## Problem description
Write out each record exactly as it stands. No pictures belong in the copy.

(Beginning of Listed entries)

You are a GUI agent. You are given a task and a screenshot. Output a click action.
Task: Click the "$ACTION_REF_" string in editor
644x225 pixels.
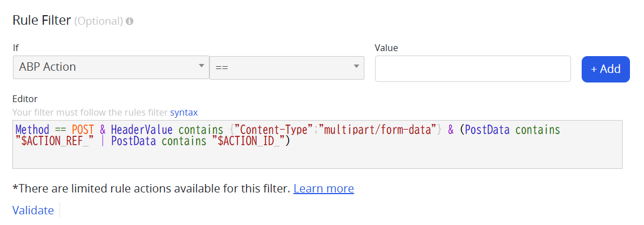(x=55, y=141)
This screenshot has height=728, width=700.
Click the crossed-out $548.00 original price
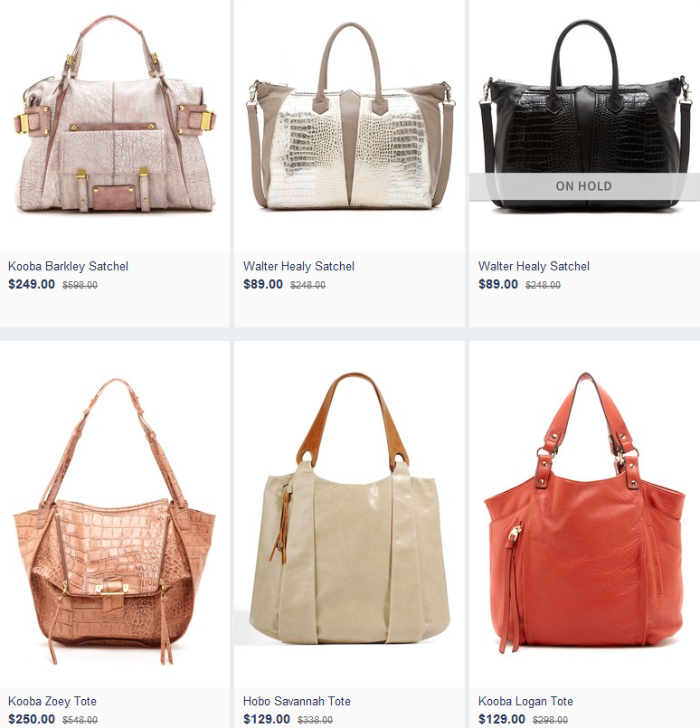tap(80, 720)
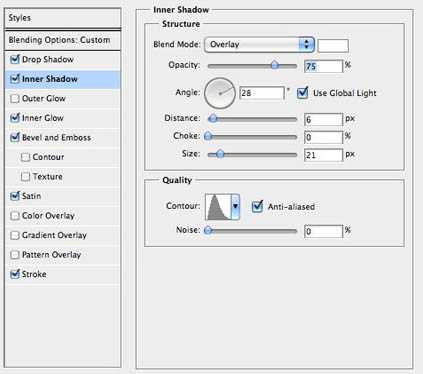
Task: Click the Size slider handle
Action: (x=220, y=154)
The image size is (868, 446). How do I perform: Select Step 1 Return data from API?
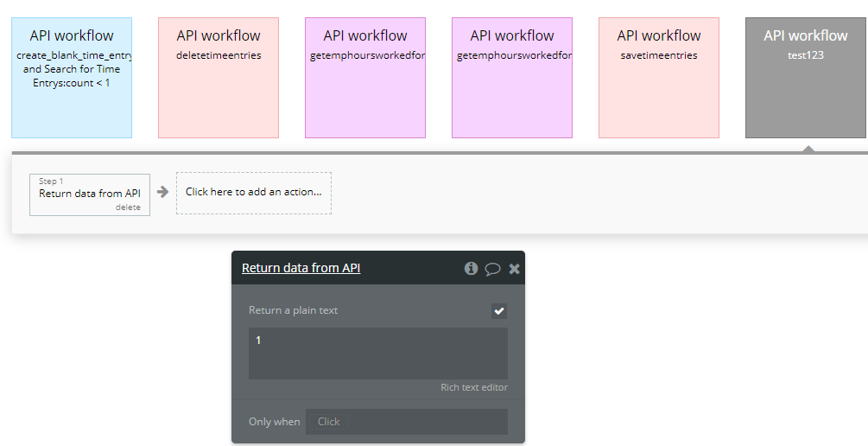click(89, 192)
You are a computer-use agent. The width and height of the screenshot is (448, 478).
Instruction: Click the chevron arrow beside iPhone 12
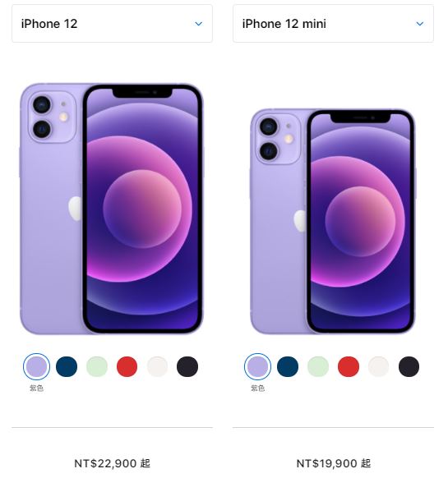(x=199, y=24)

(End of Listed entries)

## Problem solution
You are a GUI agent. You are given a task and a screenshot. Output a click action.
Task: Click the "$ACTION_REF_" string in editor
644x225 pixels.
(x=55, y=141)
This screenshot has height=728, width=700.
Click the crossed-out $548.00 original price
tap(80, 720)
Task: Click the Size slider handle
Action: (x=220, y=154)
The image size is (868, 446). How do I perform: Select Step 1 Return data from API?
click(89, 192)
You are a computer-use agent. The width and height of the screenshot is (448, 478).
Instruction: Click the chevron arrow beside iPhone 12
(x=199, y=24)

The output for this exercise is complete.